Nothing but the lines from the top of the following entries through the line with "The image size is (571, 321)." should be printed, exactly as they are.

[Opening RECORDS FOR PROCESSING section]

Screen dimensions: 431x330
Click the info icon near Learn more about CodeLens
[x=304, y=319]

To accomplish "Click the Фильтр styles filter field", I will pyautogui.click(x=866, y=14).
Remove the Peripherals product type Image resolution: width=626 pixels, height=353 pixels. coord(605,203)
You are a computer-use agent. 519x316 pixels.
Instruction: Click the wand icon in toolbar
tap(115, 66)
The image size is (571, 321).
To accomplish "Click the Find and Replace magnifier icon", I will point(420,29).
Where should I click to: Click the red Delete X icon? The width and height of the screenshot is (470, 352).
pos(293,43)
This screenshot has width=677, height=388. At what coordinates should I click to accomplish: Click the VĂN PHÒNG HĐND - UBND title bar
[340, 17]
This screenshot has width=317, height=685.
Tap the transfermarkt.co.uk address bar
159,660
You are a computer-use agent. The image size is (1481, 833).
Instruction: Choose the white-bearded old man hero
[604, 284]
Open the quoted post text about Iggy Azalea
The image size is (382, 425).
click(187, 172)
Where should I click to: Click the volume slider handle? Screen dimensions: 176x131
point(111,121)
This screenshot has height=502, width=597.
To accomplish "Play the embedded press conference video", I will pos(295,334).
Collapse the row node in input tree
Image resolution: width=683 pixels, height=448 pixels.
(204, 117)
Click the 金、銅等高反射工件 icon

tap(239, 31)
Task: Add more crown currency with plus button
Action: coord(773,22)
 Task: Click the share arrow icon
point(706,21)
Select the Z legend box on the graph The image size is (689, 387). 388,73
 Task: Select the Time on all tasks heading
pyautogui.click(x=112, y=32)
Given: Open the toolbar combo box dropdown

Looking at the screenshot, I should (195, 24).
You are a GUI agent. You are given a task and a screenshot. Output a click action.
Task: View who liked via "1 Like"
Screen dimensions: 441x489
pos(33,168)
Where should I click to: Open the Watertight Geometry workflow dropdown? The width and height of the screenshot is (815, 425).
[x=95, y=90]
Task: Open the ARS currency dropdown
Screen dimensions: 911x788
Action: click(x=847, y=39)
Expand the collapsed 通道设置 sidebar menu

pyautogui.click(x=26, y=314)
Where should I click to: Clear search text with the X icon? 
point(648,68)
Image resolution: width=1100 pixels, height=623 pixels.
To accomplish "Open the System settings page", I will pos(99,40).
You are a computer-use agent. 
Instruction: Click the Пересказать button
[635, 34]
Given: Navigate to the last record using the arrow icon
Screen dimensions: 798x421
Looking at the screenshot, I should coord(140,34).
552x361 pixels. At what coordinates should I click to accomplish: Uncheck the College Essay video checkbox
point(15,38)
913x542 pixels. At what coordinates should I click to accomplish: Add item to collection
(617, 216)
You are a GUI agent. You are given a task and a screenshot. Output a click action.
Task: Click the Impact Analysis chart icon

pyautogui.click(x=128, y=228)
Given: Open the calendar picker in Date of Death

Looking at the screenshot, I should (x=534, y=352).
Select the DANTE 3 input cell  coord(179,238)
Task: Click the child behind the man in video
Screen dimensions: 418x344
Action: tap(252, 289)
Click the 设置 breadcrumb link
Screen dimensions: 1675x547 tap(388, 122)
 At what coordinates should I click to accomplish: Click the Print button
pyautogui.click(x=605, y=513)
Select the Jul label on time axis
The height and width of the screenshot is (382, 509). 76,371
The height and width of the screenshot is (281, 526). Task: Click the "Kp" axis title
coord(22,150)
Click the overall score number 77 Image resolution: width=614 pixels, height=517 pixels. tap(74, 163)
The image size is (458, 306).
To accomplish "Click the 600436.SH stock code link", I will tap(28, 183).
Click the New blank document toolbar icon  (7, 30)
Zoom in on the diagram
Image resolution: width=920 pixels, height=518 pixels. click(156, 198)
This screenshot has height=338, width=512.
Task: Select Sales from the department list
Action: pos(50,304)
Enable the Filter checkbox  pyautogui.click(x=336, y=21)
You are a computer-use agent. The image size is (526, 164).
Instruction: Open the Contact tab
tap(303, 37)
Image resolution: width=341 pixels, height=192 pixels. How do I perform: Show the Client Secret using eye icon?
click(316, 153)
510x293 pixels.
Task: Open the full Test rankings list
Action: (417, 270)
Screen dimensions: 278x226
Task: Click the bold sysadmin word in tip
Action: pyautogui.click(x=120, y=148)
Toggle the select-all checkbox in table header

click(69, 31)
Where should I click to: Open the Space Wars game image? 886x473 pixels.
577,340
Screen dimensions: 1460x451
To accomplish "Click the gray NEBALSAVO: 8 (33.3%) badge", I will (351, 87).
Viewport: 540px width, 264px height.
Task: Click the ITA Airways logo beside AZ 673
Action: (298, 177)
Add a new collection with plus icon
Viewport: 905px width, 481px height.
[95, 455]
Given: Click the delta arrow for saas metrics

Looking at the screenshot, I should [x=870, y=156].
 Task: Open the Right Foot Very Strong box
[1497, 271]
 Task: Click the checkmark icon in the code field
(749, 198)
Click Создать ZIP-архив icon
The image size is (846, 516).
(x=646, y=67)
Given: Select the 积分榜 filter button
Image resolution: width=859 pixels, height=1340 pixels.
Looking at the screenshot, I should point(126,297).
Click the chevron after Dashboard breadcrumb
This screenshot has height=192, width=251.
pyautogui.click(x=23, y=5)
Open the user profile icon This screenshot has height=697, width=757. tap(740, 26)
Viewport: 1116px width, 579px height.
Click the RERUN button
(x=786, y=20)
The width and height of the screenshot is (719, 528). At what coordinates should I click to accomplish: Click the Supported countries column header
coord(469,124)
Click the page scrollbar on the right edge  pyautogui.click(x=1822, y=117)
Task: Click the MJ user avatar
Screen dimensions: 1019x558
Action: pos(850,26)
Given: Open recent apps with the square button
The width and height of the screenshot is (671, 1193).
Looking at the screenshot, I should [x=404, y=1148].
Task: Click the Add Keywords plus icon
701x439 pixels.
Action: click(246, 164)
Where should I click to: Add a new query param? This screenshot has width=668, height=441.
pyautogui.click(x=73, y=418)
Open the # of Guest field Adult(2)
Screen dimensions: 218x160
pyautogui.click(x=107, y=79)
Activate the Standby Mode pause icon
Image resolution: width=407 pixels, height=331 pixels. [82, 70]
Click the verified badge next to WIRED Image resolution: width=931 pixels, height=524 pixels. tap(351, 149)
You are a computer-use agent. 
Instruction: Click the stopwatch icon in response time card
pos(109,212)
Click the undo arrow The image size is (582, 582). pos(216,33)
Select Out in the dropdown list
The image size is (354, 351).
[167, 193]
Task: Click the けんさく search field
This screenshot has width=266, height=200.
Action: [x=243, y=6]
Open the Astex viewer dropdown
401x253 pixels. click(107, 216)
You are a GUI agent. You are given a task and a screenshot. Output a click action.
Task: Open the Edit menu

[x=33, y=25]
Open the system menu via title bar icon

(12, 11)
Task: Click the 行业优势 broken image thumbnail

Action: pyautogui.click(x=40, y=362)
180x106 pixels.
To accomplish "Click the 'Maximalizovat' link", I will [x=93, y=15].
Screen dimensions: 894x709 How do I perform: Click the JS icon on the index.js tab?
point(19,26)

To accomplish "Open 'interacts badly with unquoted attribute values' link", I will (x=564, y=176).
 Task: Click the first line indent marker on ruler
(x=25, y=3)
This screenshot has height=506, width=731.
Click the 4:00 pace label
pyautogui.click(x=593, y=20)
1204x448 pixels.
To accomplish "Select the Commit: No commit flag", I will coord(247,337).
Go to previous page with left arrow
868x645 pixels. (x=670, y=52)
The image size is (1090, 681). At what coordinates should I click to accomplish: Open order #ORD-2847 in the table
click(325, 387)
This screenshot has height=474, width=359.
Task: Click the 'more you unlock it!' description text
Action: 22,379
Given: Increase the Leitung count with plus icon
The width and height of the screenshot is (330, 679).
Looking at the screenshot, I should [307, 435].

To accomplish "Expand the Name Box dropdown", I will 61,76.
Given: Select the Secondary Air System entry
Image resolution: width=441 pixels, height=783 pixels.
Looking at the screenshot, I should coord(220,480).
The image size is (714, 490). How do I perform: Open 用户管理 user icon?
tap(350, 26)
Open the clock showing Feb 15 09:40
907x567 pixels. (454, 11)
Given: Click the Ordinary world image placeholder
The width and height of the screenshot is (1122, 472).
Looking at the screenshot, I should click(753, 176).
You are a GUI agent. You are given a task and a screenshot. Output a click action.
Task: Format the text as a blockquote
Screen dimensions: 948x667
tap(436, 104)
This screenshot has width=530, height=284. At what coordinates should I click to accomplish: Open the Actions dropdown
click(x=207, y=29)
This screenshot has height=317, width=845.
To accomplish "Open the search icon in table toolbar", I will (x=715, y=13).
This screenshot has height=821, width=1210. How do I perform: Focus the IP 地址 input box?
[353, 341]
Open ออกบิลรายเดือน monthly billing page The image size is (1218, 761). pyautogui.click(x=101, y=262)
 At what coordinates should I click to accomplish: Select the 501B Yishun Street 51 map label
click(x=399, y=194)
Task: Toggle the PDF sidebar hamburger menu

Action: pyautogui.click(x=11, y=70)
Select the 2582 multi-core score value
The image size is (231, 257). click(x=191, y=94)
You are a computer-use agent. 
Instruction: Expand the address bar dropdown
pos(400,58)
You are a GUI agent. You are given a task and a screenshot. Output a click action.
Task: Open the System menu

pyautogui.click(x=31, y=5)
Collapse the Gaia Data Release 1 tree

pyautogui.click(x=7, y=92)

[Closing RECORDS FOR PROCESSING section]

EXERCISE ANSWER:
Screen dimensions: 431x330
Click the info icon near Learn more about CodeLens
[x=304, y=319]

To accomplish "Click the Фильтр styles filter field", I will pyautogui.click(x=866, y=14).
Remove the Peripherals product type Image resolution: width=626 pixels, height=353 pixels. coord(605,203)
You are a computer-use agent. 519x316 pixels.
Instruction: Click the wand icon in toolbar
tap(115, 66)
The image size is (571, 321).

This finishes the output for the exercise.